Procès de l’attentat de Nice: la première journée de plaidoiries des parties civiles

AP - Francois Mori

Après près de trois mois d’audiences, le procès de l’attentat du 14 juillet 2016 entre dans sa phase conclusive avec le début ce mercredi des plaidoiries de parties civiles, qui doivent durer jusqu’au 2 décembre. Les deux tiers des avocats de victimes et leurs proches se sont entendus pour livrer d’abord une plaidoirie à plusieurs voix.

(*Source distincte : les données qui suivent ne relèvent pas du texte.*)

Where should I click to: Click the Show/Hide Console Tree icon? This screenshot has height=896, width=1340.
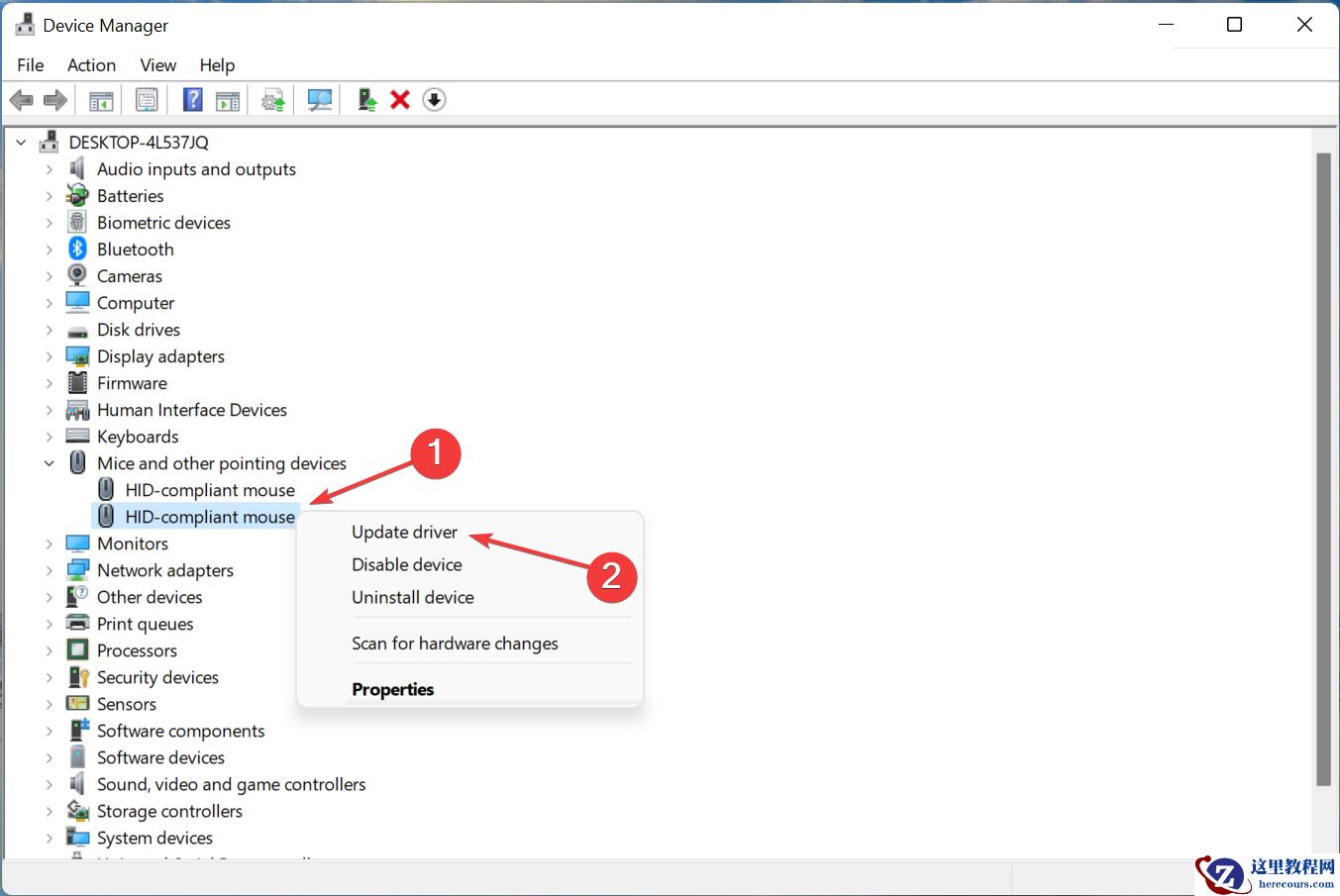(x=101, y=100)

Les avocats des parties civiles ont tenté de convaincre la cour de l'implication des principaux accusés dans l'acte meurtrier du 14 juillet 2016, qui n'était « pas le fruit du hasard, encore moins l'œuvre d'un fou ». En l'absence de l'auteur, tué lors de l'attentat qui avait fait 86 morts sur la Promenade des Anglais au volant d'un camion-bélier, huit accusés sont jugés depuis le 5 septembre par la cour d'assises spéciale de Paris.

À l'instar du procès des attentats du 13 novembre 2015, qui s'était tenu dans la même salle réservée aux grandes audiences, au Palais de justice de Paris, une cinquantaine d'avocats ont prévu une « plaidoirie coordonnée », abordant d'abord l'aspect pénal du dossier, avant l'évocation des « blessures des victimes » à partir de jeudi après-midi. Et c’est avec une réflexion sur le temps que Me Morain ouvre les plaidoiries, de ces fragments de seconde qui ont fait basculer la vie des victimes à cette « peine à perpétuité, hors du temps » qu’elles endurent depuis.

L’avocat de l’association Me Rajon a malgré tout pressé les accusés de « se grandir et se responsabiliser » lors de leurs derniers mots, la « condition pour que les victimes puissent se dire que l’humanité est certes capable du pire, mais qu’elle sait malgré tout apprendre de ses erreurs ».